(Items from a data source)
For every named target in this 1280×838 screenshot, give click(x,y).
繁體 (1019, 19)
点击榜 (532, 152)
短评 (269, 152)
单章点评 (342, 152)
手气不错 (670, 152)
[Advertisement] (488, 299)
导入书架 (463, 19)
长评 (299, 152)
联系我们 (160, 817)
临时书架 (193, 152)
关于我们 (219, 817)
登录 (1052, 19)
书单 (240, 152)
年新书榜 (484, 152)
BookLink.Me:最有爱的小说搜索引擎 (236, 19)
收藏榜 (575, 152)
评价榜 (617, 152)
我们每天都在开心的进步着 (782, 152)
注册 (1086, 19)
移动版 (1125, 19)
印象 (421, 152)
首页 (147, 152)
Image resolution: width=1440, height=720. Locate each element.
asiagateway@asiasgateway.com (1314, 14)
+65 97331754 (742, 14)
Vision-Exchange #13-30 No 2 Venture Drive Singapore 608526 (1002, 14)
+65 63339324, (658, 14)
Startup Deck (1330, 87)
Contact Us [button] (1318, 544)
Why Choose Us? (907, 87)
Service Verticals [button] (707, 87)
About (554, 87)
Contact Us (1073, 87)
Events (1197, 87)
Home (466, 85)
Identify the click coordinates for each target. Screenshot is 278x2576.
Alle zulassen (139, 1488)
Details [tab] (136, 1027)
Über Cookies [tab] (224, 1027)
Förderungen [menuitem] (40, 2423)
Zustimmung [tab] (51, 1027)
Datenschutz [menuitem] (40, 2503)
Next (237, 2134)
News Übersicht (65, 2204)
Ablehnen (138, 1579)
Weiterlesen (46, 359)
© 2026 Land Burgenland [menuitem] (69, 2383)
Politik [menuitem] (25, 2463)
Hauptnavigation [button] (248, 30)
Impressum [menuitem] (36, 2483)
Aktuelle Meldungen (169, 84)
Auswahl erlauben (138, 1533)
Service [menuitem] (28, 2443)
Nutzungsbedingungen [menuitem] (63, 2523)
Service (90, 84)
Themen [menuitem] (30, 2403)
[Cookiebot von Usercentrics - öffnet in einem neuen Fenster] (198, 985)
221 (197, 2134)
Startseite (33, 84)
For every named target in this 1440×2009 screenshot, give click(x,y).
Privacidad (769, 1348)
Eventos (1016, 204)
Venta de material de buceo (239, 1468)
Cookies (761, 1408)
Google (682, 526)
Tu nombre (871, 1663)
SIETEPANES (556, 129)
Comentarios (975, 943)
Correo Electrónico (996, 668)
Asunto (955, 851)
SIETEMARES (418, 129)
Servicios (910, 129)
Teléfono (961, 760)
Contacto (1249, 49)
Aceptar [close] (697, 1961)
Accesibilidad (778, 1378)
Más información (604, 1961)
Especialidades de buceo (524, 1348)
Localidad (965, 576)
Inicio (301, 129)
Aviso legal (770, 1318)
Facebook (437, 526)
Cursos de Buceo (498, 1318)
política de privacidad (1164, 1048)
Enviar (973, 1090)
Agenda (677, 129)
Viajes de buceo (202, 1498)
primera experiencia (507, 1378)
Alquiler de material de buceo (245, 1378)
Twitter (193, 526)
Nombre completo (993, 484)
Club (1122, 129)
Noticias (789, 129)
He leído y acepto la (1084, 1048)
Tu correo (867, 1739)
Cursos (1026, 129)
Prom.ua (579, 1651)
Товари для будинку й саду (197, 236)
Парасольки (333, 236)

◆ WHAT TO WORK ON ◆
Start at the line containing "Startseite (33, 84)" and stop after the line containing "primera experiencia (507, 1378)". Write those lines out again with "Agenda" replaced by "Calendario", leaving everything else as it is.

◆ FINAL RESULT ◆
Startseite (33, 84)
For every named target in this 1440×2009 screenshot, give click(x,y).
Privacidad (769, 1348)
Eventos (1016, 204)
Venta de material de buceo (239, 1468)
Cookies (761, 1408)
Google (682, 526)
Tu nombre (871, 1663)
SIETEPANES (556, 129)
Comentarios (975, 943)
Correo Electrónico (996, 668)
Asunto (955, 851)
SIETEMARES (418, 129)
Servicios (910, 129)
Teléfono (961, 760)
Contacto (1249, 49)
Aceptar [close] (697, 1961)
Accesibilidad (778, 1378)
Más información (604, 1961)
Especialidades de buceo (524, 1348)
Localidad (965, 576)
Inicio (301, 129)
Aviso legal (770, 1318)
Facebook (437, 526)
Cursos de Buceo (498, 1318)
política de privacidad (1164, 1048)
Enviar (973, 1090)
Calendario (677, 129)
Viajes de buceo (202, 1498)
primera experiencia (507, 1378)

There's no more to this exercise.